Türkiye'de Siyasetin Kitleleşme Çabasına Bir Bakış
Günümüzde politik doğruculuk salgınının en çok kullandığı şey tümevarım.
Bazı sosyal medya kanallarında " Melis" asıyla tiplenen bu kitlenin mantığı " Ama hepsi öyle değil..." üzerine kurulu.
Elbette bir grup içinde grubun tanımlayıcı özelliklerinden sapan istisnalar olacaktır. Bir deney yaptığınızda, eğer verileriniz dikkate değer bir yüzdeyle birbirine yakınsa birbirlerine yakın bu verilerin seyrini "genel seyir" olarak saptarsınız.
Kısacası, gerçek hayatta tümevarımla sonuca varamayacağımızı bildiğimiz için de genellemelerimizi "istatistikle" yaparız. Belli bir sayısal çokluğun, "tanımlamaya yeter" olduğunu bilir ve buna öre hareket ederiz.
Dolayısıyla "istisna" genel gidiş üzerinde etkisi olmayan ilgisiz veri, olay veya olgu olarak örneklemde yerini alır.
Peki ama bunu neden düşünmek zorunda kaldık?
Bütün ulusal devletlerde, egemenliği kullanma yetkisine sahip tek bir ulus vardır. Bunun istisnası yoktur.
Bu egemenlik kullanıcısı özne de kendisinden farklı olanların oranlarına göre belli eylemler sergiler. Bu eylemlerden bazıları, toplumun kültürüne bağlı olarak insanların kendi iradeleriyle gerçekleştirdikleri, ve "kendiliğinden" oluşan toplumsal eylemlerdir; bazıları da devletin bir olaya, olguya veya topluluğa karşı yürüttüğü resmî eylemler bütünü olarak siyasi politikalardır.
Öte yandan "istisna" grubun ya da bireylerin "genel seyre "karşı tutumu da dostça ya da düşmanca şekillenebilir.
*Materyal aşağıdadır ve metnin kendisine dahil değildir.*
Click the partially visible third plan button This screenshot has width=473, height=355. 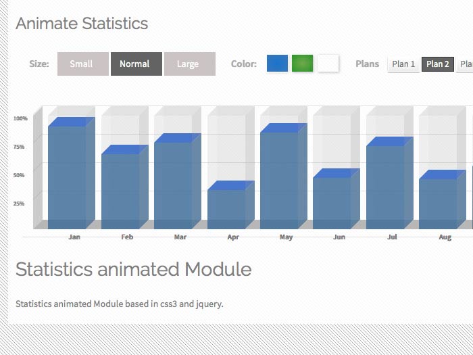465,64
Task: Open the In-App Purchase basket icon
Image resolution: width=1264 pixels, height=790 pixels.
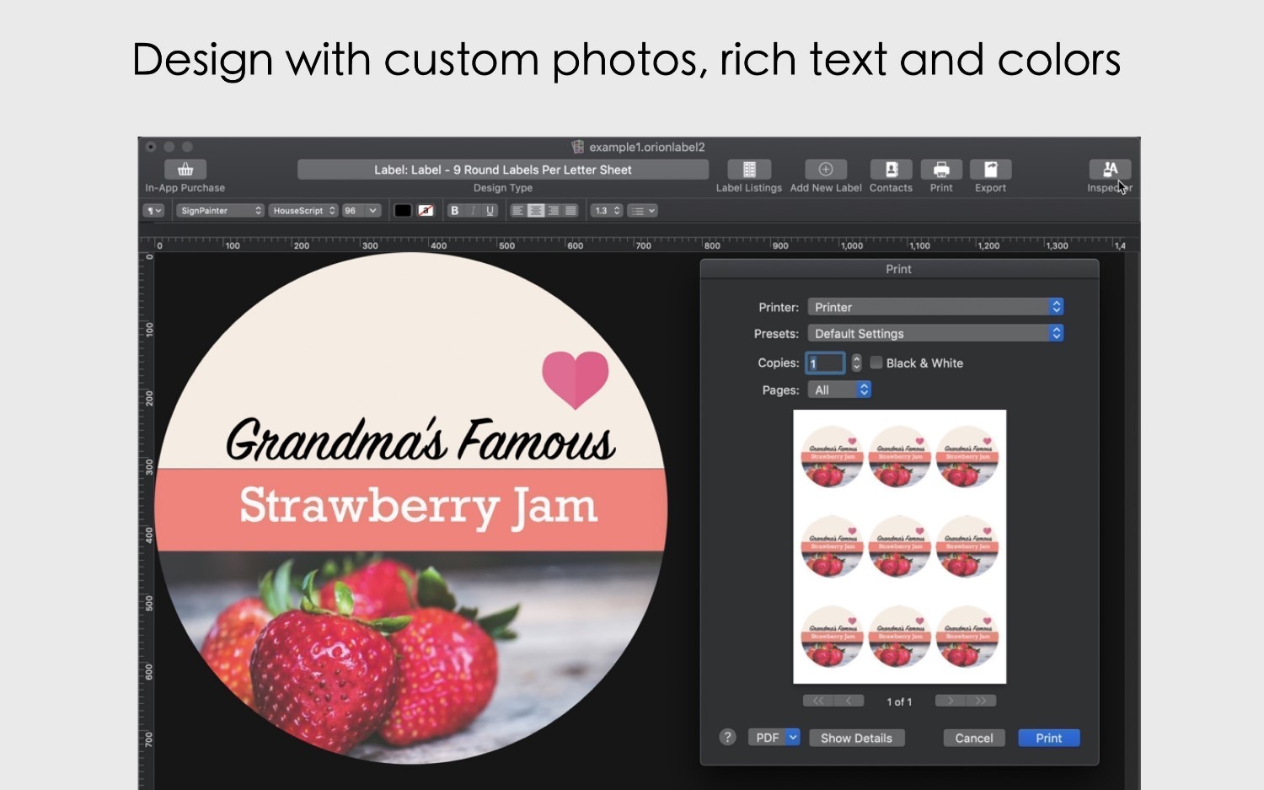Action: tap(185, 169)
Türkiye örneğinde söz gelimi Kürt kökenli yurttaşlarımızın hepsinin, bebek katili ve vatan haini bir terör örgütünün üyesi veya bağlantılısı yapılması "politikası" PKK'nın ve onun açık sözcüsü sözde siyasetçilerin açık "politikası". Bu politikanın ana görüşü ve hareket ekseni, "Her Kürt'ün mutlaka PKKlı olması, yapılması ve buna göre yaşaması"dır. Bu örgüt eylemlerinde ve sözde siyasetçi söylemlerinde sık sık dile getiriliyor. Buradaki amaç, "Her Kürt'ün PKKlı olarak "tanınması ve böylece kitlesel bir bir Kürt yönlendiriciliği elde etmek. HDPKK'nın her mitinginde " PKK halk, halk PKK" ya da " PKK halk halk burada!" diye atılan sloganların temel amacı da bu.
Diğer yandan Türk ve Atatürk düşmanı siyasal İslamcı seçmen kitlesi de ülkedeki dini seçimleri Türklüğü yok edebilmek için kitleleştirerek, Türk toplumunu Araplaştırmağa çalışıyor.
Bu iki sözde siyasetin ortak noktası ise Hitler Almanya'sındaki siyasal toplum yönlendirmesi. Orada da Nazi düşmanlığı siyasal yönlendirmeyle ve propagandayla kitle onayını kazandı ve bütün bir Alman toplumunun vicdanını lekeledi.
Günümüz Kürtçü ve siyasal İslâmcı siyasetler de kritik bir eşikten sonra artık Melislerin "Ama içlerinde iyileri de var.." diyemeyeceği bir noktaya gelebilirler. Bugüne kadar bu iki Türk düşmanı siyasetin seçmen kitleleriyle ilgili herhangi bir genellemeye gidilmemesini sağlayan ve toplumsal barışı koruyan, Türk sağduyusuydu.
Siyasal İslâmcılar Türklüğün bütün tezahürlerine kökten düşman. Kürtçüler Türk adının Kürtler için silinmesi uğrunda terör dahil her aracı kullanıyor.
Kaldı ki Türk düşmanlığı güden bu iki ana akım sözde siyasetin içinde iyilerinin de olabileceğini savunmak zaten zımnen bu iki ana akımın içlerindeki çoğunluğun baskın eylemlerinin ihanet ve düşmanlık olduğunu peşinen kabul etmektir.
Türk düşmanlığının, duygularını ve düşüncelerini her fırsatta dile getirdiği, kesintisiz çalıştığı bir ortamda "toplumsal barışı" ona tahammül etmek üzerine kurmak, istisnaların kaideyi bozabileceğini sanmak gibi bir hayalcilik.